● Dataset extract
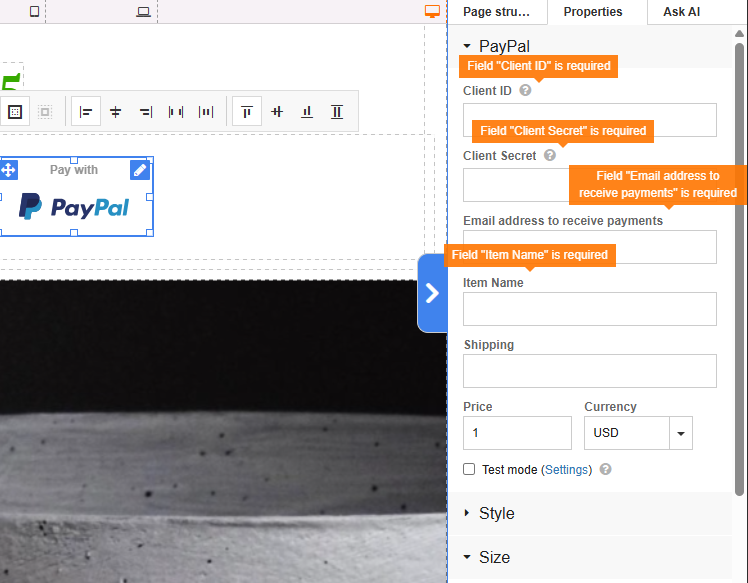Click the align left toolbar icon
748x583 pixels.
86,112
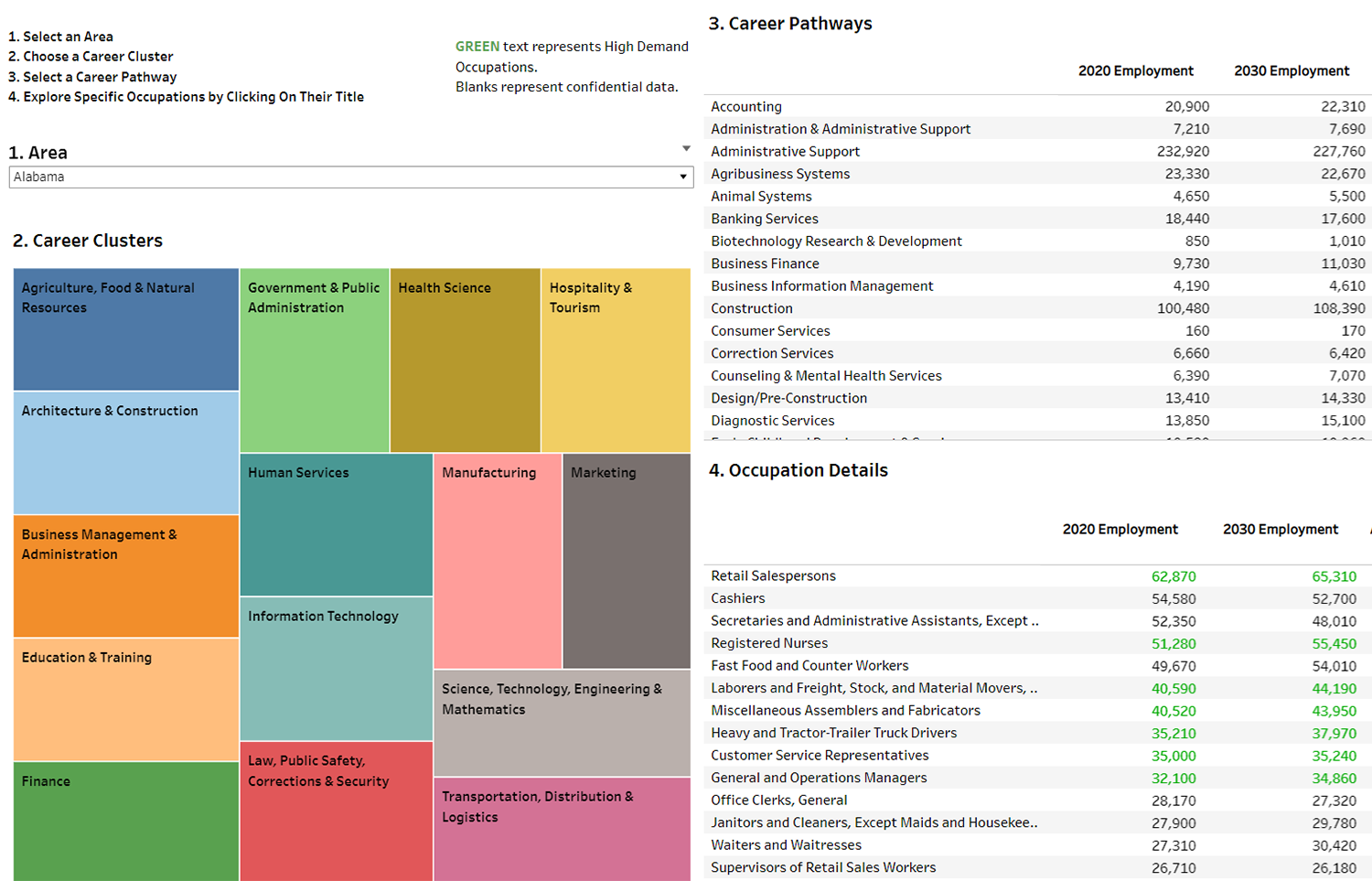Open the Cashiers occupation title
The height and width of the screenshot is (881, 1372).
pos(738,599)
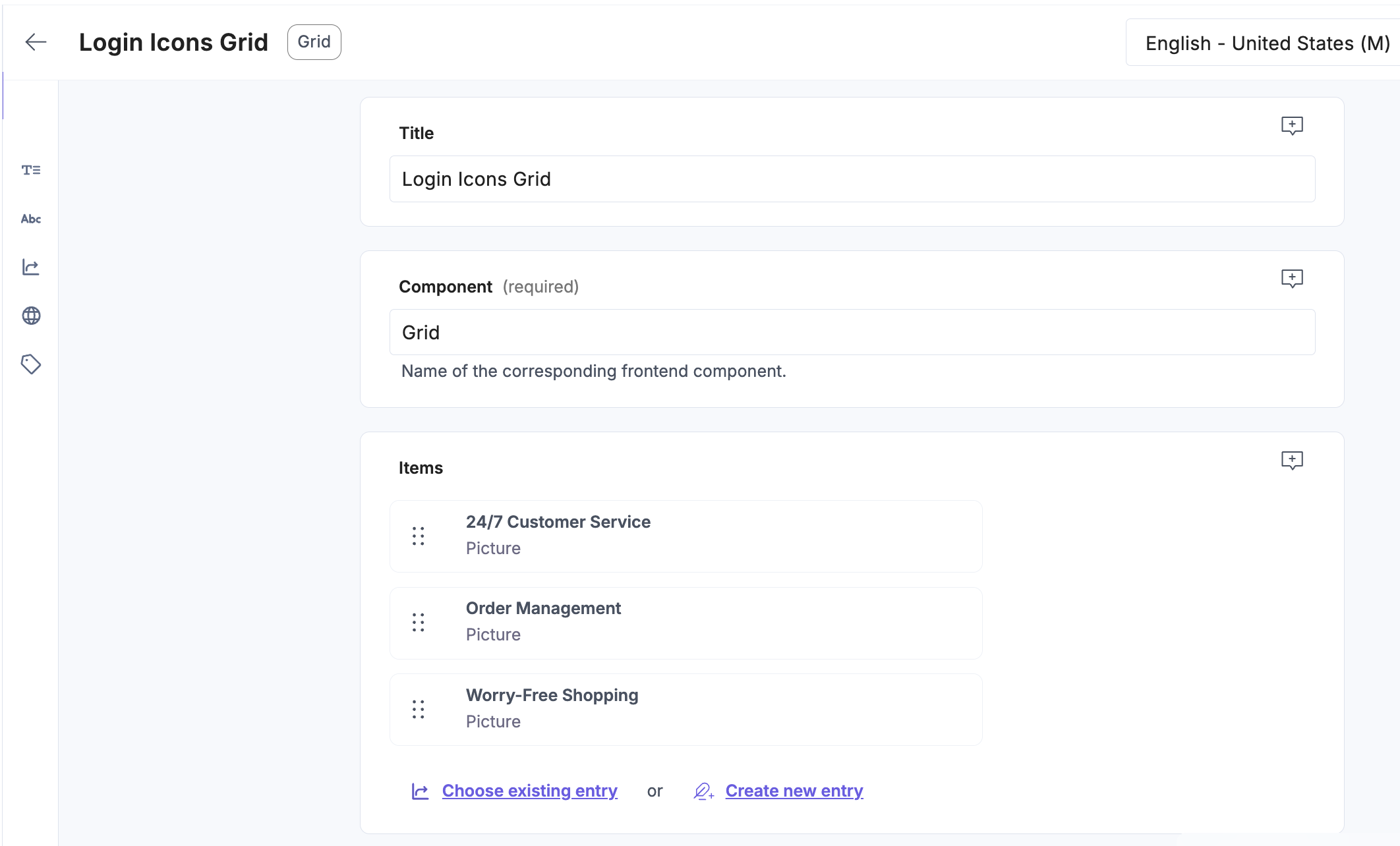Open the references chart sidebar icon
The height and width of the screenshot is (846, 1400).
(31, 267)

● Exercise directions
Reproduce every row above verbatim, but leave the pictures out.

● Task output
Click the align left toolbar icon
748x583 pixels.
86,112
Open the Cashiers occupation title
The height and width of the screenshot is (881, 1372).
pos(738,599)
Open the references chart sidebar icon
The height and width of the screenshot is (846, 1400).
(31, 267)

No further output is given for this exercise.